While fintech startups are attempting to become fully-fledged financial companies, existing alternative lenders have been eyeing segments:
Personal Loans are meant for short time duration and one time purchases. The prominent startups that are disbursing these loans are ZestMoney and CashCare. ZestMoney empowers buyers to purchase from a dozen online marketplaces such as Overcart, Blue-Stone, ValueCart and Velvetcase without a credit card. According to Lizzie Chapman, co-founder and chief executive officer of ZestMoney, “Rather than pay lump sum and suffer big cash-flow volatility, the millennials prefer to shop and pay over time, splitting the cost. For them, this is a more prudent way to afford the things that they want and need in life.”
Business Loans are given by capital float and lending cart to online sellers and small time merchants. Capital float has an existing partnership with Alibaba in India and has started tie-ups with Power2Sme and other Business to Business (B2B). Before taking a decision to dish out a loan this startup looks into past transaction data of the business as well as internal credit scores of customers.
Students Loans are usually disbursed for higher education and without collateral, by Krazybee and Gyandhan. Gyandhan has partnered with SBI and Axis Bank to facilitate loan disbursal to students who do not have any collateral. While taking a decision to disemburse these loans, with an average ticket size of $2.1 million (Rs 21 lakhs), it takes into consideration the employability quotient of the student.
Pay day loans are small amounts of money lent on an agreement, which states that it will be repaid with interest when the borrowers receive their salary. Just like CASHe, a startup that facilitates these loans, EarlySalary gives out loans of $150 million to $100,000 (Rs 10,000-1,00,000) for a period of seven to 30 days, at an interest rate of 24-30%. “We charge by the day; the interest rate for Rs 10,000 ($150) per day is a little less than Rs 9 ($.135). For example if you borrow Rs 10,000 ($150) for 10 days, we will charge an interest of Rs 84 ($1.26)” says Akshay Mehrotra, cofounder, EarlySalary.
Purchase lending is lent in order to make a purchase of goods or services and specifically targets the student community; the amount borrowed can be returned along with interest over a period of time. Other than CashCare, a startup that operates in this field, SlicePay doesn’t offer direct cash to students, but helps them buy products and services that are worth up to $899 (Rs 60,000) from one of its 40 partner platforms. The interest rate charged is between zero and 20%, and students must repay the loan amount within 18 months in form of monthly installments.

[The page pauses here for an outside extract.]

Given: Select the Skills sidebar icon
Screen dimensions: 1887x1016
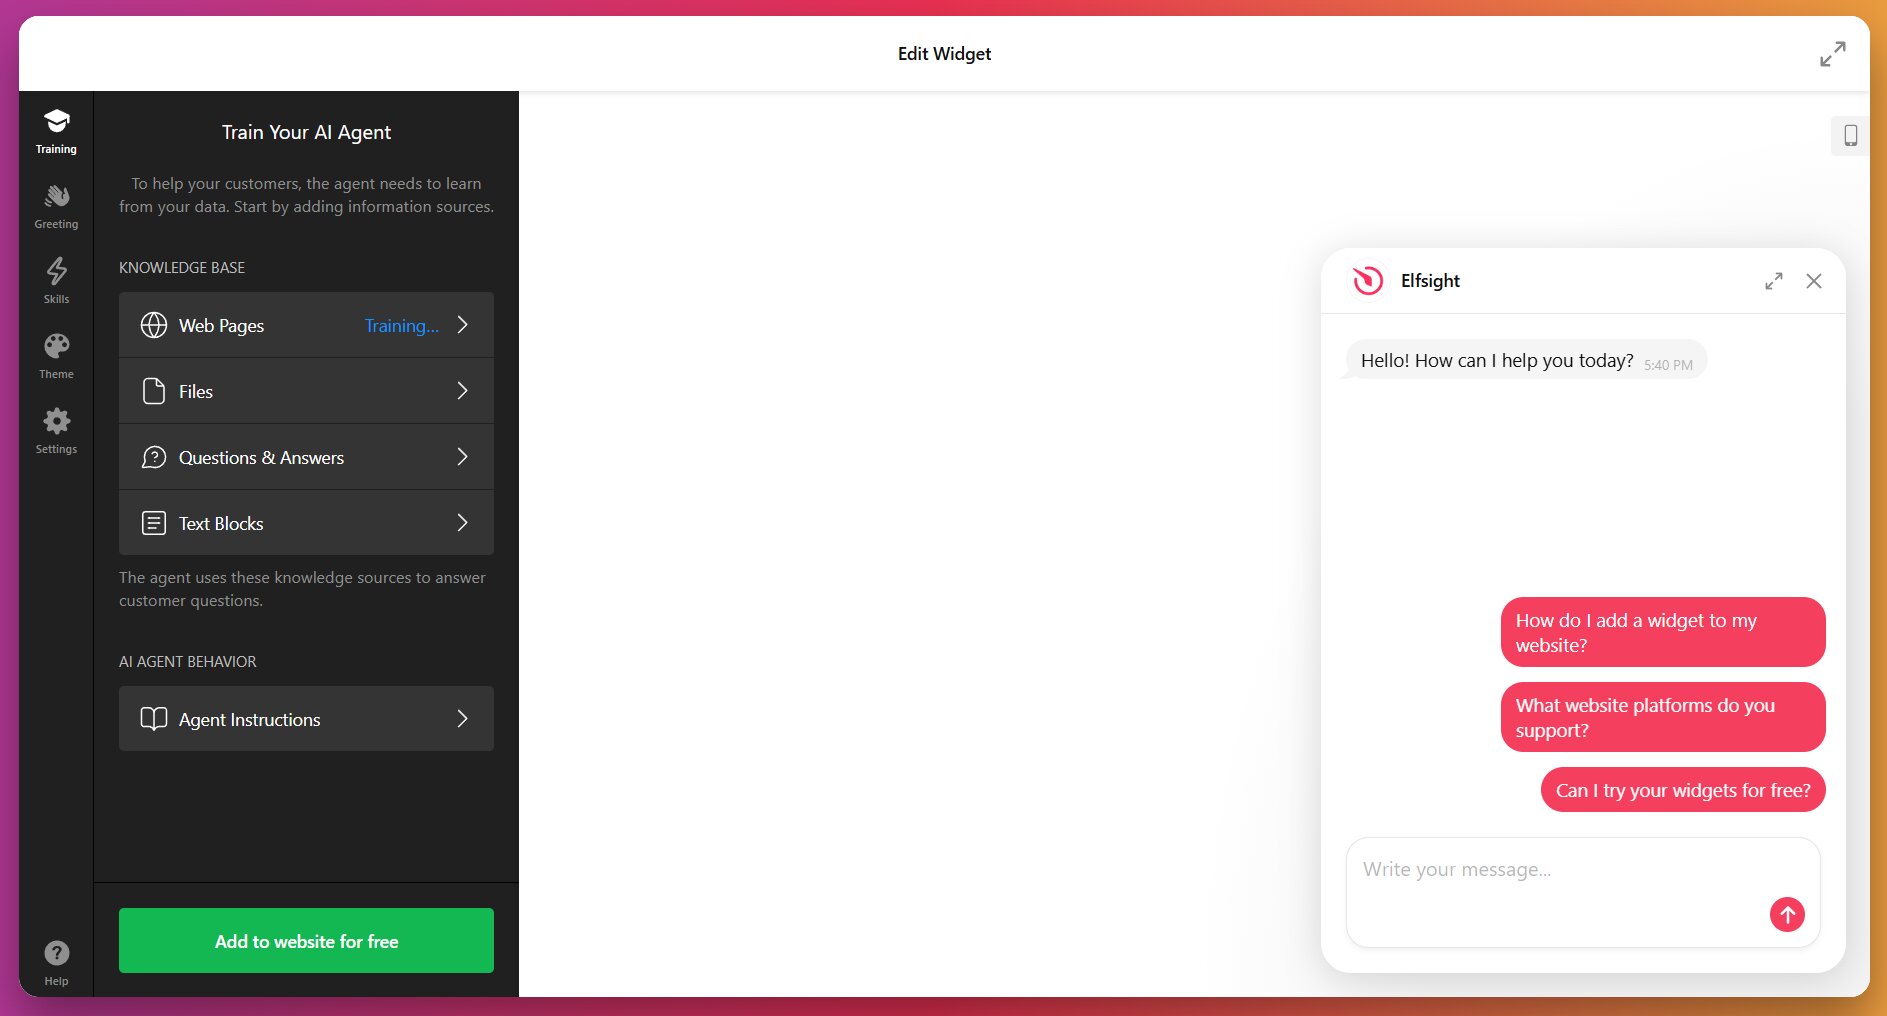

Peer to Peer (P2P) lending has been executed by more than 15 lending platforms in India. These entities have facilitated unsecured loans, governed only by their internal policies. Minimal documentation and quick processing of loans draw borrowers to these platforms, while the lenders decide whom they wish to lend to and at what rate, the borrowers choose from the offers they have received. The prominent players in this sector include Faircent, LenDenClub, and Loanmeet.
According to Tracxn, the alternative lending segment attracted $67.6 million in funding across 22 deals in the first six months of 2016, propelled by a $25 million fund-raising by CapitalFloat and $32 million by LendingKart in May and June, respectively. The overall lending space is expected to grow at a compound annual growth rate of 18-20%. As demand for lending is very high, for investors alternate lending by startups will prove to be the largest source of revenue and profit, growing to be as big as $500 billion in forthcoming years.